First post. Wow. You are, as of right now, competing for my attention with an angry, black, fluffy, elderly cat. And you’re winning. Go you. I count ignoring the cat as one of my more prominent talents. I hope when I finally pass on and approach the pearly gates that this life, here on Earth, isn’t just some elaborate scheme constructed by our feline counterparts to observe us and then offer up kitty judgement at the end. I imagine a giant white Ragdoll cat with fiery eyes and a white fluffy beard like a wispy cloud, laying cheshire-like, before the entrance to heaven (Cat God, if you will) …
…and he can talk – no inter-species language barrier in my imaginary heaven scenario – and there’s a large list of my failings that he has suspended from a hooked claw before his fierce yet somehow adorable face.
1. Locked your cat outside by accident and went to sleep.
2. Did not pat for the appropriate length of time.
3. Told your feline observer that he was going to a fun kitty playground to get him into his carry case, then took him to the vet.
On and on, Cat God recounts my sins. Then with an all-mighty yowl damns me to kitty purgatory which turns out to be an inescapable chamber fitted out solely with Hello Kitty merchandise. Pink bubblegum hell.
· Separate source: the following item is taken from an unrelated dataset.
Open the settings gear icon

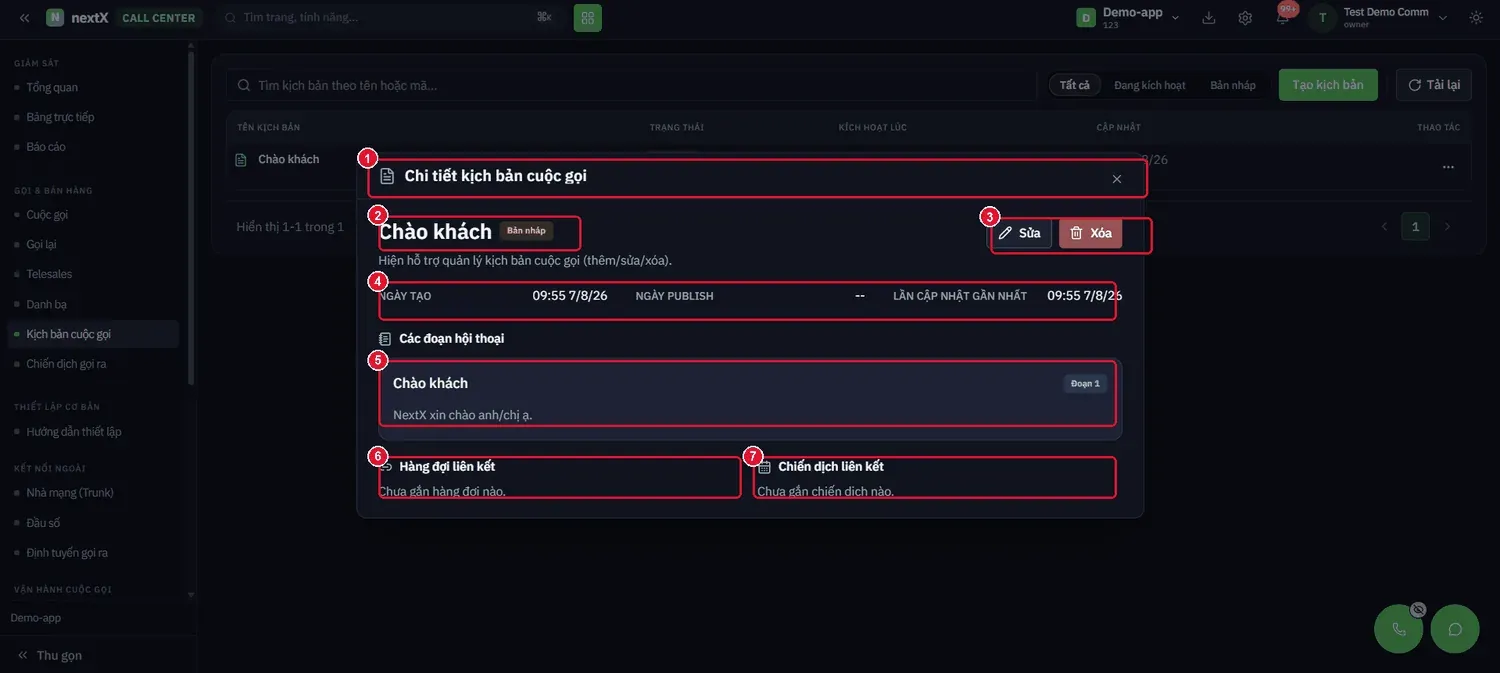point(1245,18)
No, I’m not high. My brain just does this – imagination, testing the threshold of sanity since single-celled organisms divided and developed complex neurological networks and all that other stuff that science tells us happened to get us to the point where we have these amazing, complex, sophisticated brains…that we use to write shit on the internet with. Well, just speaking for myself. You might be a surgeon, a successful wildlife documentary maker or a Professor of Linguistics. Not me, though. I’m all about the Cat afterlife.
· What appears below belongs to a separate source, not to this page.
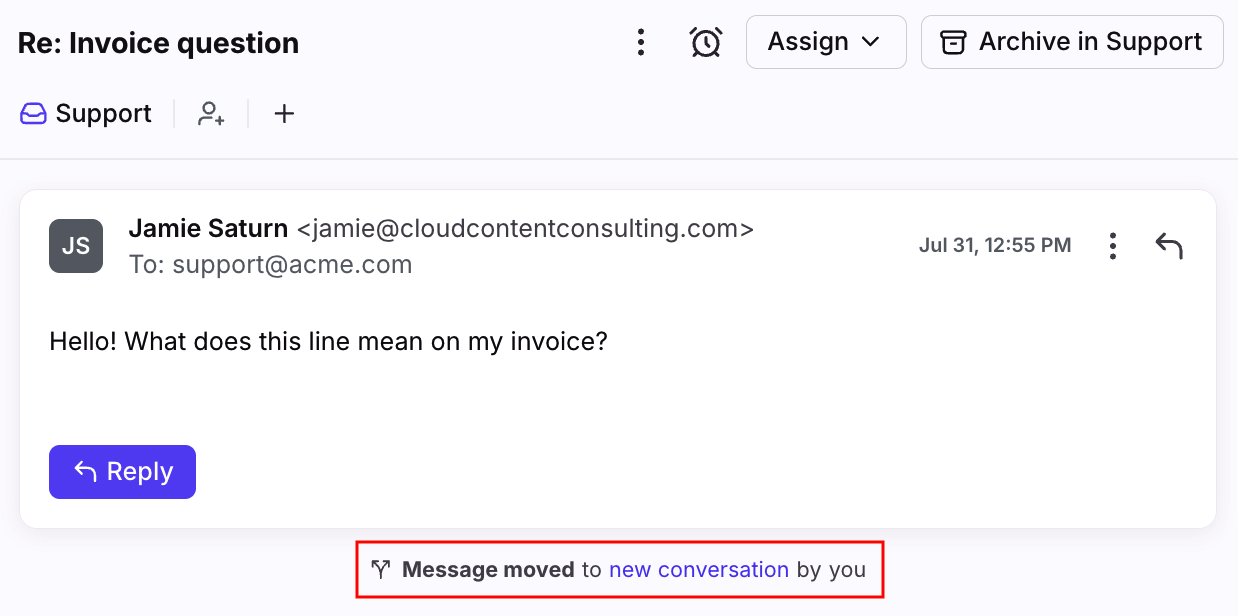Click the To: support@acme.com recipient line
Image resolution: width=1238 pixels, height=616 pixels.
click(x=271, y=265)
You may be wondering at this point why I’m writing nonsense, publicly, of my own volition…why would I be doing that? If this is what you’re thinking, I applaud you. The simplest and least glamorous answer is: I spend a lot of time alone and don’t really have anything better to do. I’ve also been encouraged by some of my kind friends to share my writing – they may be clearing their throats right now and feeling regret rumble in the pit of their stomachs at the Franken-blogger they have helped to unleash. Well, it’s too late! *inset maniacal laugh here*
The fact is, I have a chronic illness that has pretty much derailed life as I knew it since late 2011. The timeline is sketchy because I didn’t just fall apart overnight but I can say with complete confidence that around the time I stopped being able to walk very easily and felt like my entire body had been filled with concrete (so, late 2011) is when things really took a turn for the…shall we say, less desirable.
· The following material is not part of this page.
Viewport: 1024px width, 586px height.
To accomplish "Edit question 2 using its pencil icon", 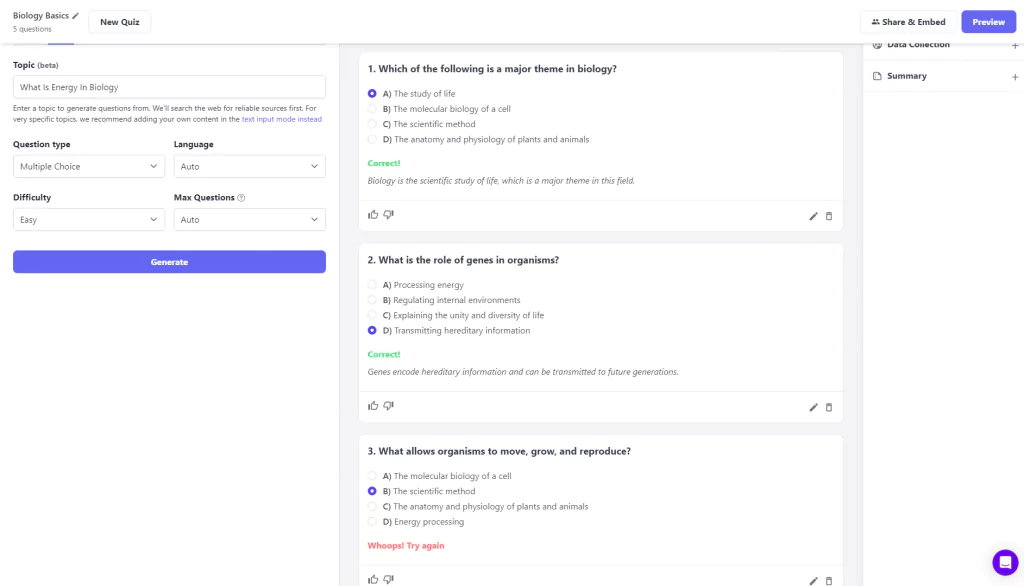I will coord(813,408).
The illness I have, if you don’t know me and we aren’t Facebook friends (because if we’re Facebook friends I’ve plastered my wall with so much info on this disease you’d have to have been living in Siberia…or anywhere without wifi really…to not know) is called Lyme Disease. It’s the perfect storm of complexity and political controversy – I really did outdo myself with this turn of fate. *slow clap*
So here I am, four years down the track. A bundle of symptoms existing in a human form and frequently pondering the purpose of existence, the universe, life…you know, all of that. The up-side, depending on your perspective, is that it has led me here, reader. Allow me to provide another voice in the shouty, crazy, heterogeneous ‘space’ we call the internet. I promise to always talk about myself and to commit many crimes against personal privacy and dignity. Catharsis for me, voyeurism for you – it’s the way of our modern world.